Of course, that’s not true. There are thousands of steps, decisions and adjustments to be made along the way. As you build, you hit milestones in a wide range of areas like population size, citizen happiness, and different structures and civic improvements. Hitting these milestones earns XP, which opens up additional items to add to the city. This loop is a little more nuanced and inclusive than in the original, adding a tiny bit of RPG feel to the experience. Speaking of upgrades, you can now improve many existing buildings without entirely replacing them.
Recognizing its unfortunate influence, the game’s version of Twitter-like social media plays a role in citizen happiness. Whatever decisions impact their quality of life will be writ large. Zooming in to individual citizens and learning about their lives and emotions remains important.
Balancing Act
Depending on how you look at them, city builders are either maddeningly complex or pleasantly engaging. Every action ripples out and impacts something completely unrelated.
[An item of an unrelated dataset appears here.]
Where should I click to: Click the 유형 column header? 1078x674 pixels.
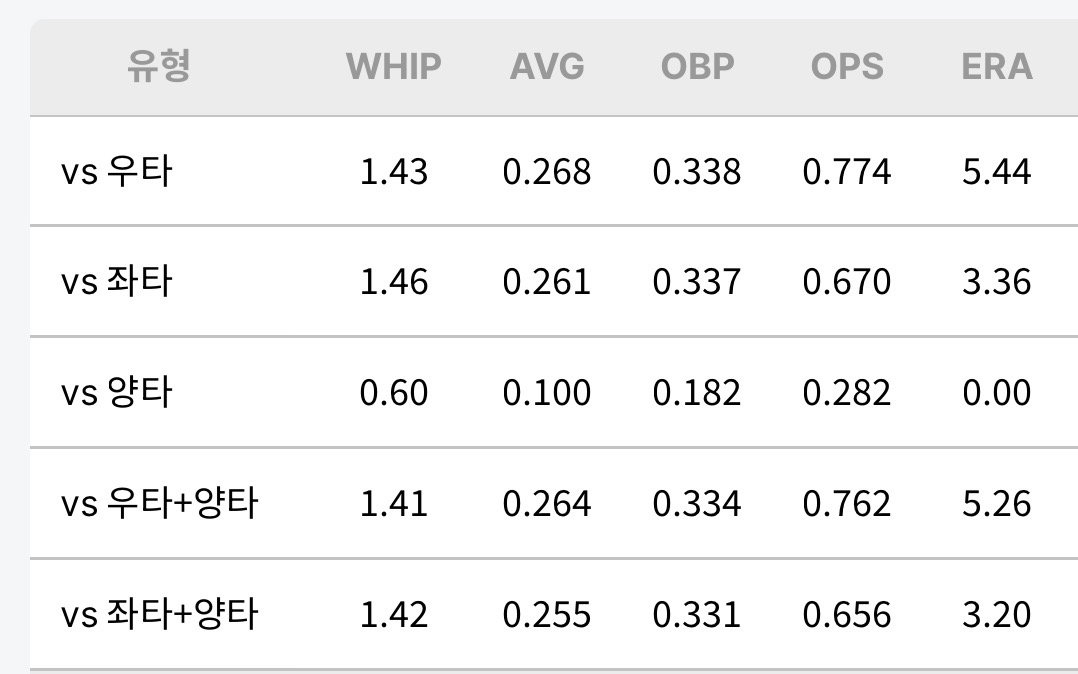pos(158,66)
Cities: Skylines II does a great job of simulating the web of interconnectedness that exists in real world city planning. While it offers a great deal more content than its predecessor did at launch, Cities: Skylines II may disappoint longtime players looking for the next big thing. The new game restricts the freeform shape of parks and other custom lots to uniform rectangles and some other, important buildings like college campuses and airports can’t be customized. It’s an odd oversight, considering those features are currently available in the original game.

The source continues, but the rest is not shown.